Urinary incontinence may result from neurological disease. Neurological pathways subserving the appropriate control of micturition encompass the medial frontal lobes, a micturition centre in the dorsal tegmentum of the pons, spinal cord pathways, Onuf ’s nucleus in the spinal cord segments S2-S4, the cauda equina, and the pudendal nerves. Thus the anatomical differential diagnosis of incontinence is broad. Moreover incontinence may be due to inappropriate bladder emptying or a consequence of loss of awareness of bladder fullness with secondary overflow. Other features of the history and/or examination may give useful pointers as to localization. Incontinence of neurological origin is often accompanied by other neurological signs, especially if associated with spinal cord pathology (see Myelopathy). The pontine micturition centre lies close to the medial longitudinal fasciculus and local disease may cause an internuclear ophthalmoplegia. However, other signs may be absent in disease of the frontal lobe or cauda equina.

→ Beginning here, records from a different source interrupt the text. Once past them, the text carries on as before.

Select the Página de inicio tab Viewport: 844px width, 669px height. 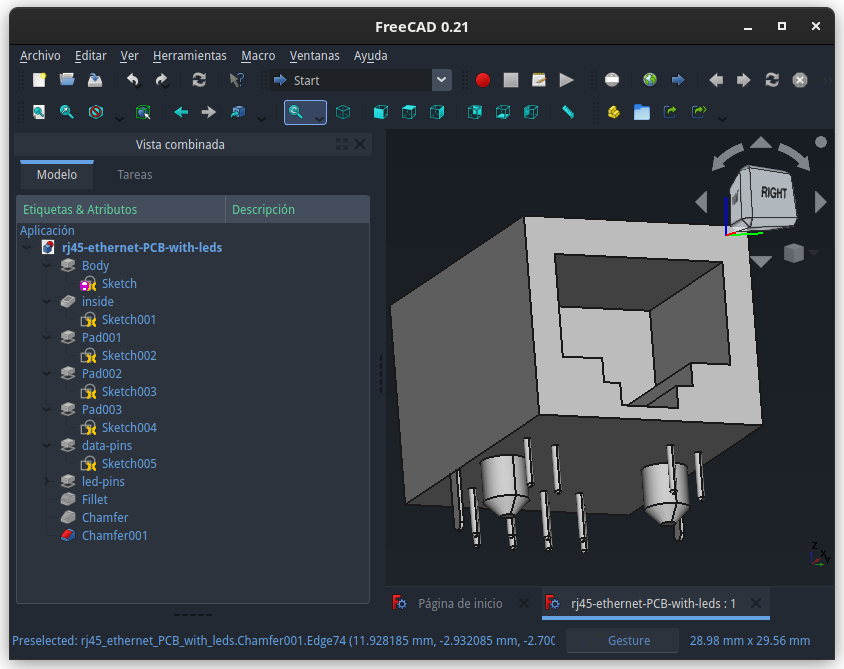tap(460, 603)
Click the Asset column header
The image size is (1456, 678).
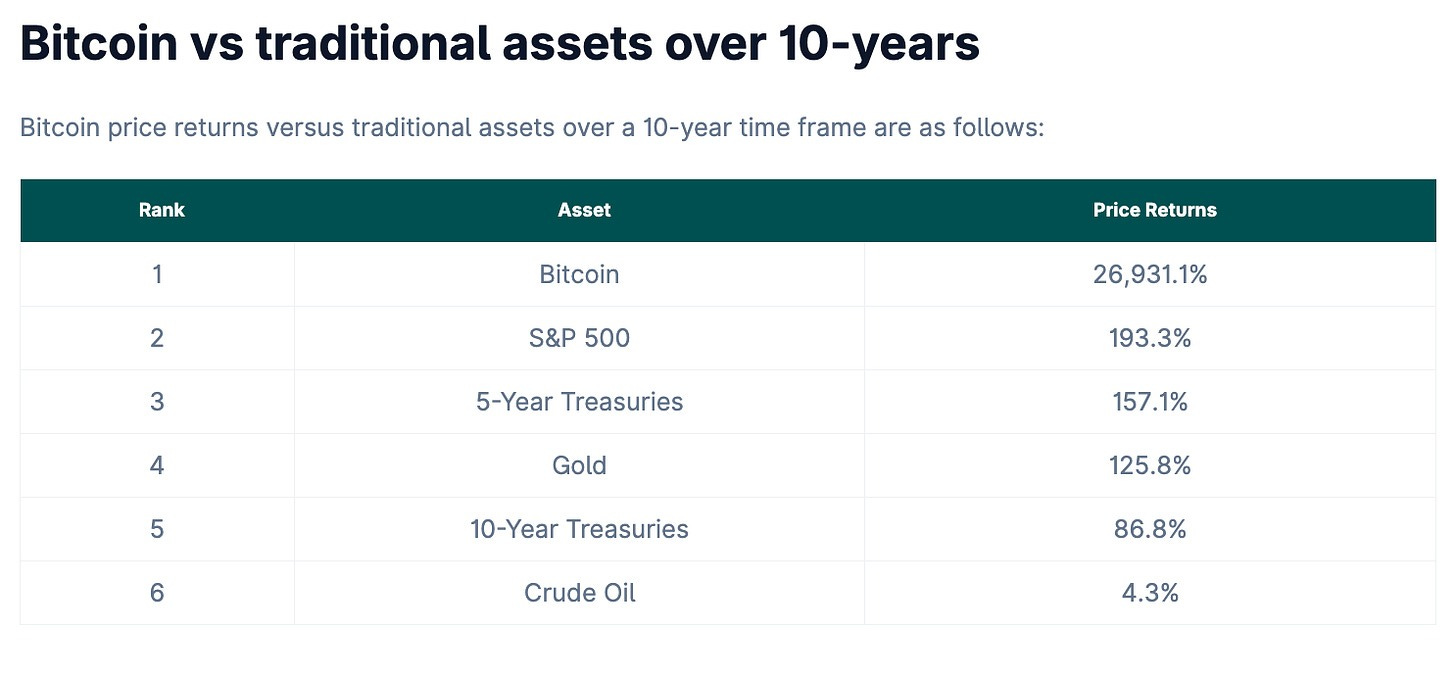click(584, 210)
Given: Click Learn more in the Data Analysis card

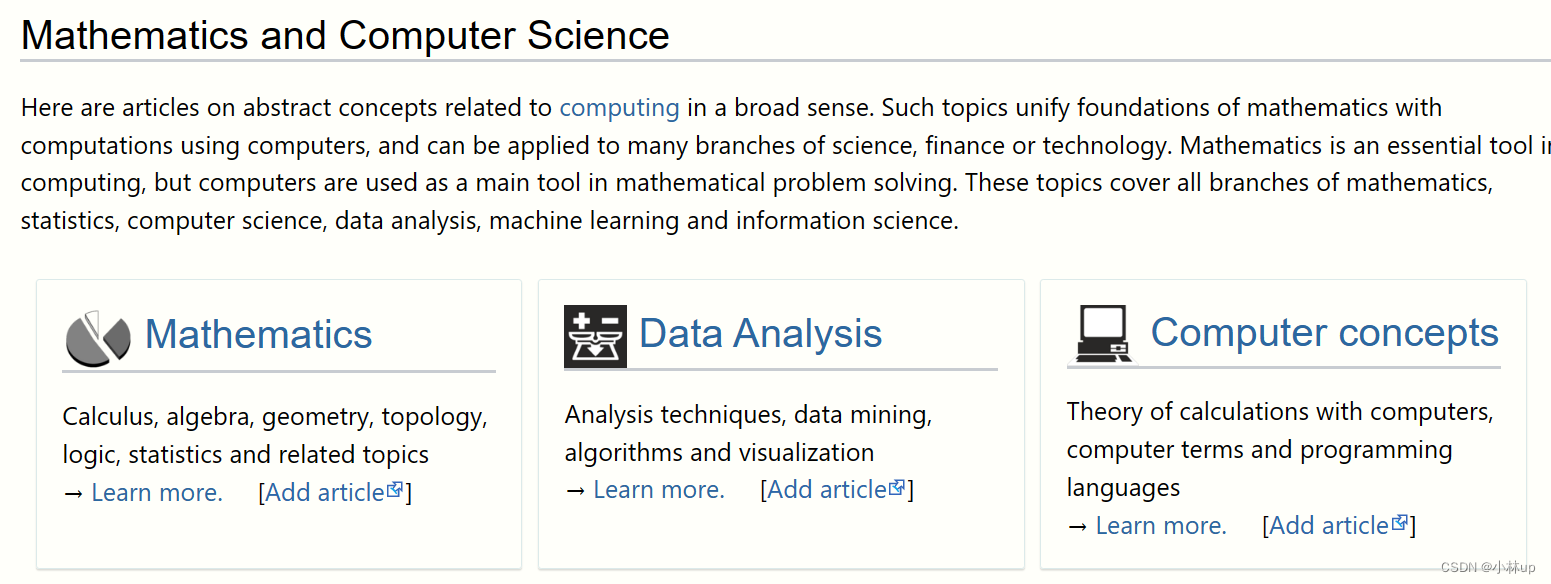Looking at the screenshot, I should [657, 489].
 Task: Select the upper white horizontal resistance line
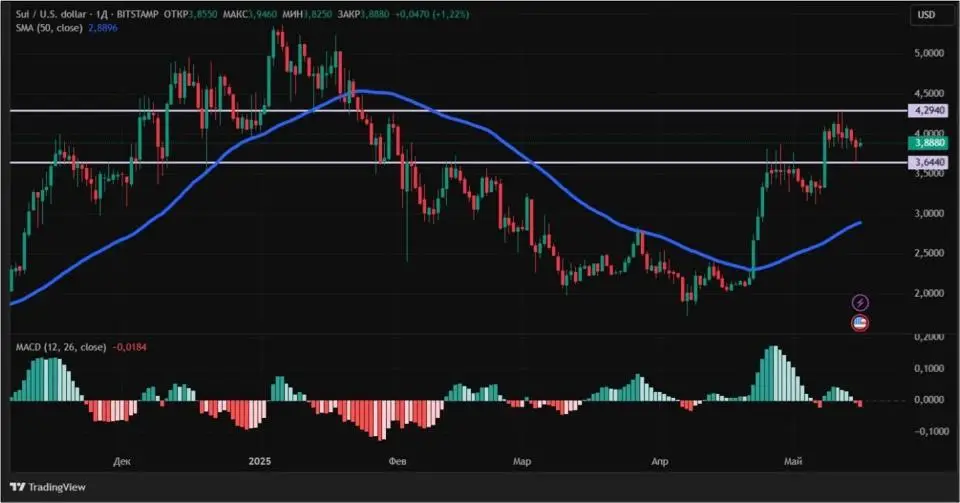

Causes of urinary incontinence include:
- Idiopathic generalized epilepsy with tonic-clonic seizures; how- ever, the differential diagnosis of "loss of consciousness with incontinence" also encompasses syncopal attacks with or with- out secondary anoxic convulsions, nonepileptic attacks, and hyperekplexia
- Frontal lobe lesions: frontal lobe dementia; normal pressure hydrocephalus
- Spinal cord pathways: urge incontinence of multiple sclerosis; loss of awareness of bladder fullness with retention of urine and overflow in tabes dorsalis
- Sacral spinal cord injury; degeneration of the sacral anterior horn cells in Onuf ’s nucleus (multiple system atrophy)
- Cauda equina syndrome; tethered cord syndrome (associated with spinal dysraphism)
- Pelvic floor injury.
Neurogenic incontinence may be associated with urgency, which results from associated abrupt increases in detrusor pressure (detrusor hyperreflexia); this may be helped by anticholinergic medication (e.g., oxybutynin). In addition there may be incomplete bladder emptying, which is usually asymptomatic, due to detrusor sphincter dyssynergia; for post-micturition residual volumes of greater than 100 ml (assessed by in-out catheterization or ultrasonography), this is best treated by clean intermittent self-catheterization.